- TASK DIRECTIONS
Answer these questions from the task configuration reference:
(a) What is the default value of the task_alias field?
(b) What does the custom_dataset function receive at runtime?
(c) Which field gives the name of the primary evaluation split?

Skip to content

Task Configuration Reference

Complete reference for all TaskConfig fields. For a tutorial introduction, see Your First Task.

Task naming and registration

Field Type Default Description
task str required Task name. Must be unique. Used to invoke the task from CLI.
task_alias str null Display name for the results table.
tag str or list null Tag(s) for categorization. Enables batch selection via --tasks tag_name.

Dataset configuration

Field Type Default Description
dataset_path str required HuggingFace Hub dataset name, or a local path.
dataset_name str null Dataset configuration name (the second argument to datasets.load_dataset()).
dataset_kwargs dict null Extra kwargs passed to datasets.load_dataset() (e.g., data_files, data_dir).
custom_dataset Callable null Function returning dict[str, Dataset]. Receives metadata and model_args at runtime.
training_split str null Name of the training split.
validation_split str null Name of the validation split.
test_split str null Name of the test split (primary evaluation split).
fewshot_split str null Split to draw few-shot examples from.
process_docs Callable null Function to preprocess each dataset split before prompting. Use !function utils.my_fn.

- INFORMATION SUPPLIED

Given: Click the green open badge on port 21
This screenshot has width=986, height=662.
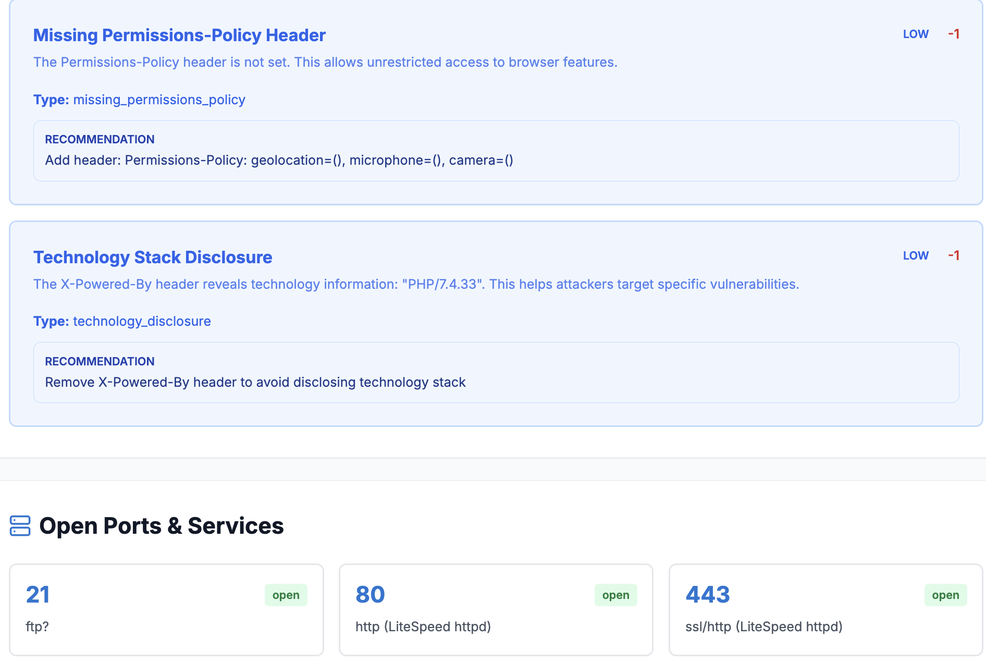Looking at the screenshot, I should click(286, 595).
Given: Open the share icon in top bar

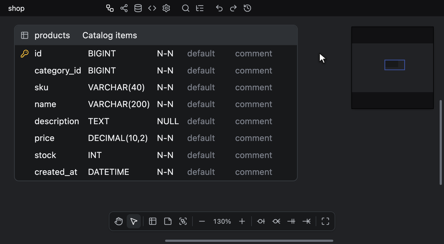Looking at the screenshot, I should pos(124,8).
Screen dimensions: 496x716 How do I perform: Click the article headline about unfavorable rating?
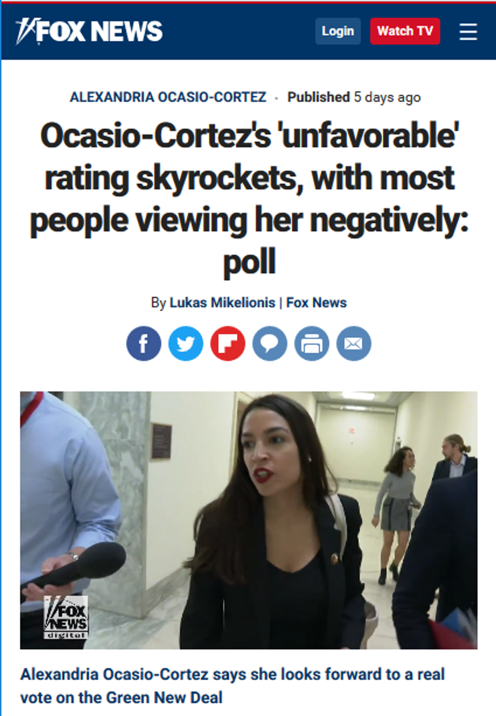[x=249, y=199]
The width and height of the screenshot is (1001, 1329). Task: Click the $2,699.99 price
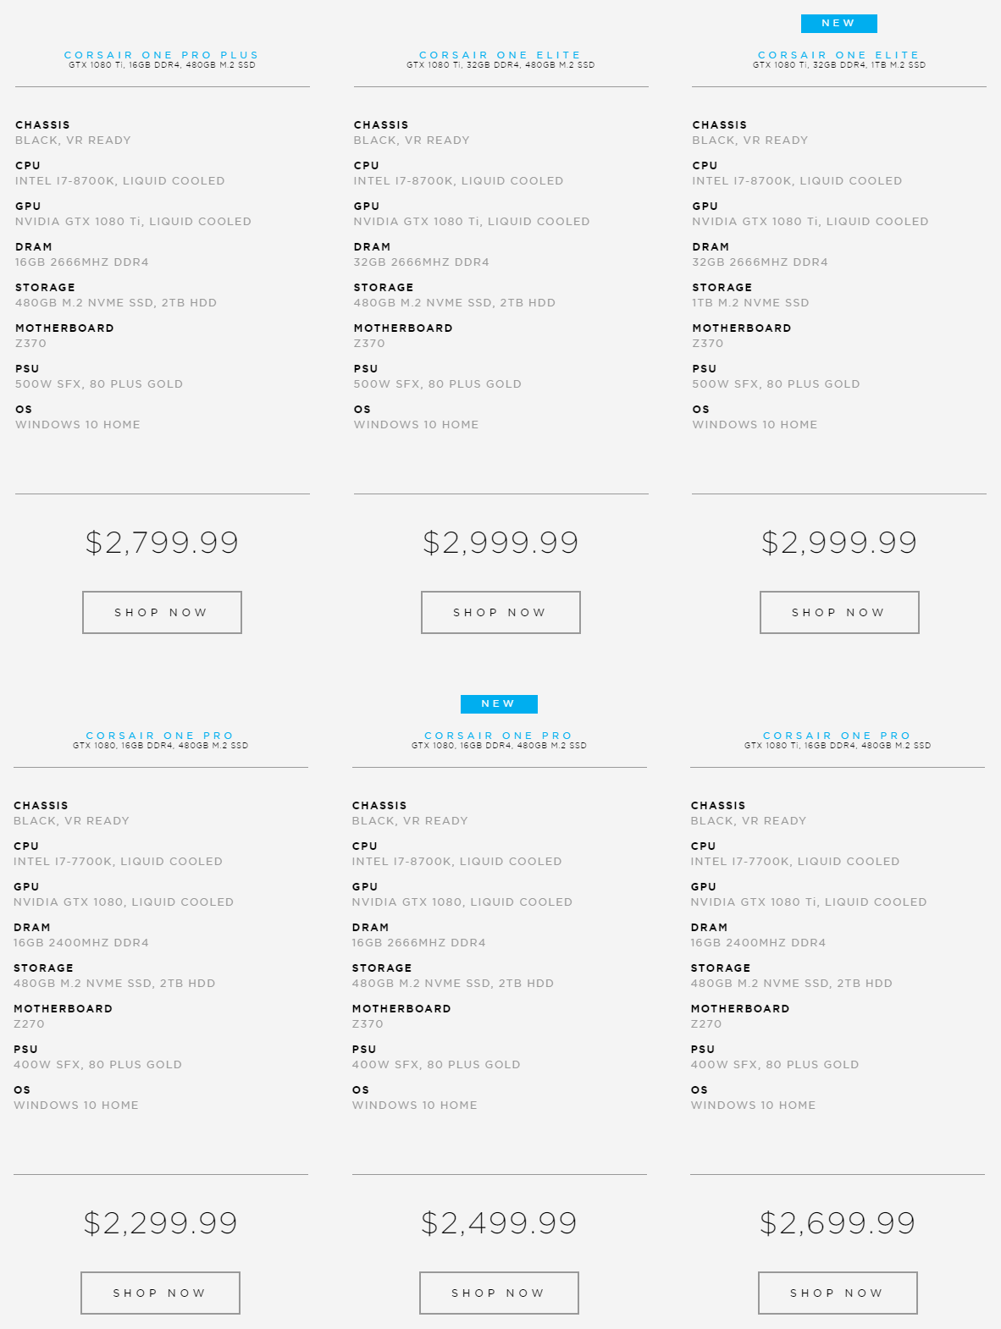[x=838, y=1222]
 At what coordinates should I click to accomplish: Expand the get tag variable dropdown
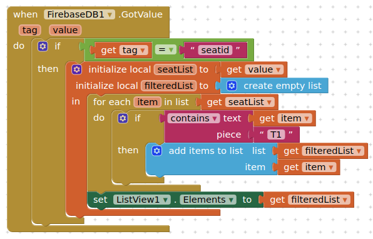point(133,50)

==

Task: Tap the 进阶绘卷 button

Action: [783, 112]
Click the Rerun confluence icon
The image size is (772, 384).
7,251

---

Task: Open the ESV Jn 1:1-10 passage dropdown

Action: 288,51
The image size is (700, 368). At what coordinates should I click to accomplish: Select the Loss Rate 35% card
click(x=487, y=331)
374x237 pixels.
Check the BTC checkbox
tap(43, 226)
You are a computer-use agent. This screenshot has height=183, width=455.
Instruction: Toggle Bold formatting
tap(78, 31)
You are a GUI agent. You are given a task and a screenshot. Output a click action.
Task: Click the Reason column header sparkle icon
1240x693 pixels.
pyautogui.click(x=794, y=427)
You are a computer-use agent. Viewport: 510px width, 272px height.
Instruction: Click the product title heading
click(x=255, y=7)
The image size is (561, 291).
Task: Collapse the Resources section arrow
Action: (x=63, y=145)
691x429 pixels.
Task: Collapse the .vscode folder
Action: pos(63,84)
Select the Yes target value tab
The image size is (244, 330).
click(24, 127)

- EXERCISE SOLUTION
(a) null
(b) metadata and model_args
(c) test_split